The plane’s luxurious interior offered a choice of nineteen empty plush leather passenger armchairs, all with marble-topped tables and a thousand gadgets to play with. Waiting for him on one of the seats was a designer travel bag containing his visa documentation and half a million rubles in large denominations, which equated to about six thousand euros for walking-around money. Kaprisky had thought of everything. Ben transferred the cash into his old green haversack and settled in a window seat.
Soon the jet was in the air. A ridiculously pretty Korean flight attendant with a smart uniform and glossy black hair appeared from the galley, sauntered brightly down the aisle towards her sole passenger and asked him in a California accent if he wanted dinner. ‘We have a full à la carte menu. The butter poached lobster, caught fresh this morning, is one of Mr Kaprisky’s favourites.’
‘You can prepare me anything I want?’ Ben said.
She beamed at him. ‘Absolutely whatever you desire. Your wish is my command.’
‘Great. I’ll have a ham sandwich. Thin bread, white or brown, I don’t care, light on the butter, just a smear of mustard. That’s it.’
Her smile wavered. ‘Can I offer you a glass of champagne with that? The Krug Private Cuvée is the finest in the world.’
‘No, but you can bring me a triple measure of single malt scotch, no ice, no water. And an ashtray, please.’

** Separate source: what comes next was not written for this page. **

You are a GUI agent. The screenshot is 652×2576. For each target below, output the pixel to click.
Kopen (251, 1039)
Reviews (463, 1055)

Now she was looking at him as if he’d just run over her cat. ‘I’m sorry, smoking is strictly disallowed on board.’
‘Whatever I desire, eh?’ Ben muttered to himself when she’d stalked off to convey his order to the chef. The whisky and the sandwich duly arrived. The chef hadn’t been able to resist putting on a fancy herb garnish, as though it were beneath him to serve up anything so plain and unadorned. Ben ate quickly, savoured the drink slowly, then set his Omega diver’s watch for the hour’s time difference between France and Russia, closed his eyes and let the plane carry him through the night.
Two hours later, Ben opened his eyes and saw the huge sprawling lit-up expanse of Moscow far below as the Gulfstream overflew the city on its approach to Vnukovo International Airport. Ben gazed down at the glittering lights and wondered where among all that he was going to find little Valentina Petrova and her father.

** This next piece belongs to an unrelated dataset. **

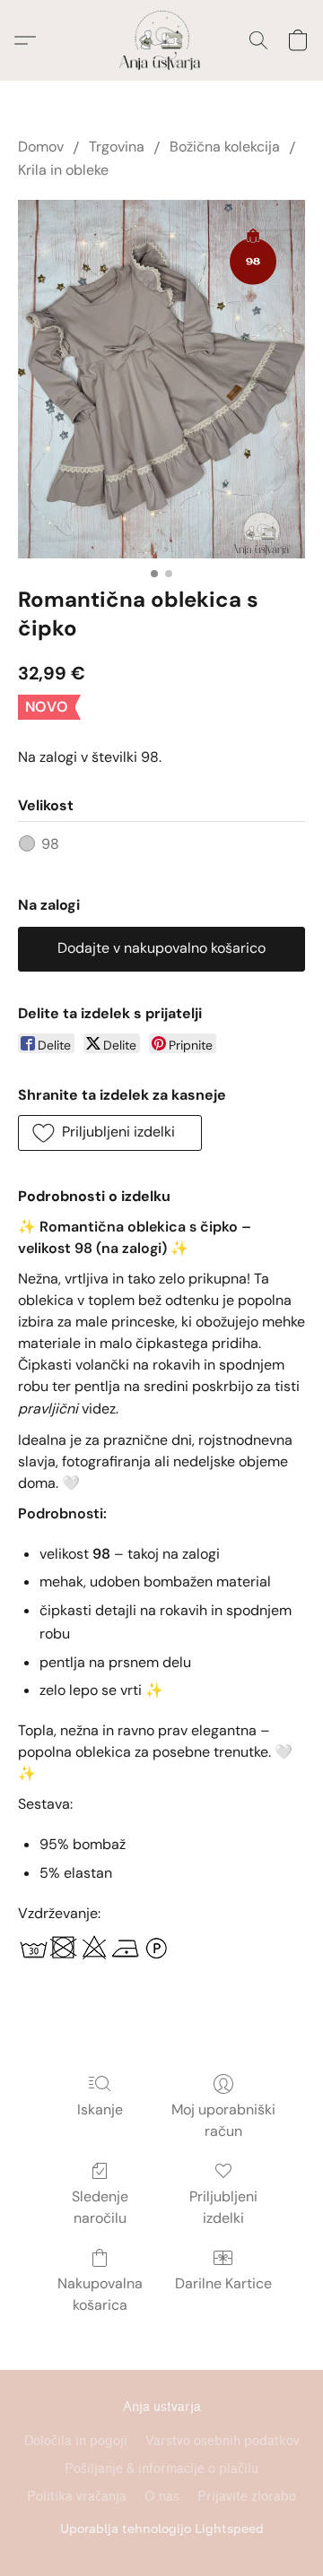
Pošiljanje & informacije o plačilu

Kaprisky’s ETA proved startlingly accurate. The jet hit the runway at Vnukovo precisely three hours and eleven minutes after takeoff. Five minutes after that, they’d taxied to the business aviation terminal and the Korean stewardess returned, all smiles again, to say Ben was clear to disembark.
Moments later he was stepping down the gangway into the balmy summer night to set foot, for the first time in his life, on Russian soil. If Ben had stuck coloured pushpins in a world map showing all the places he’d travelled in his time, some countries would have been bristling with them and only a very few untouched. Should this prove to be his one and only visit to the Russian Federation, he could only pray that he would return home successful, and not empty-handed.
Ben walked from the plane with that dark thought in mind and his bag over his shoulder. Kaprisky had said his new assistant would be there to meet him – but nobody seemed to be around. Bright floodlamps lit up the tarmac and probed into the deep shadows between the private aircraft hangars. The screech of a jumbo jet coming in to land pierced his ears; then as the noise died away he heard the rev of an approaching car and turned. Strong headlights dazzled him momentarily, making him narrow his eyes and put up a hand to block out the glare.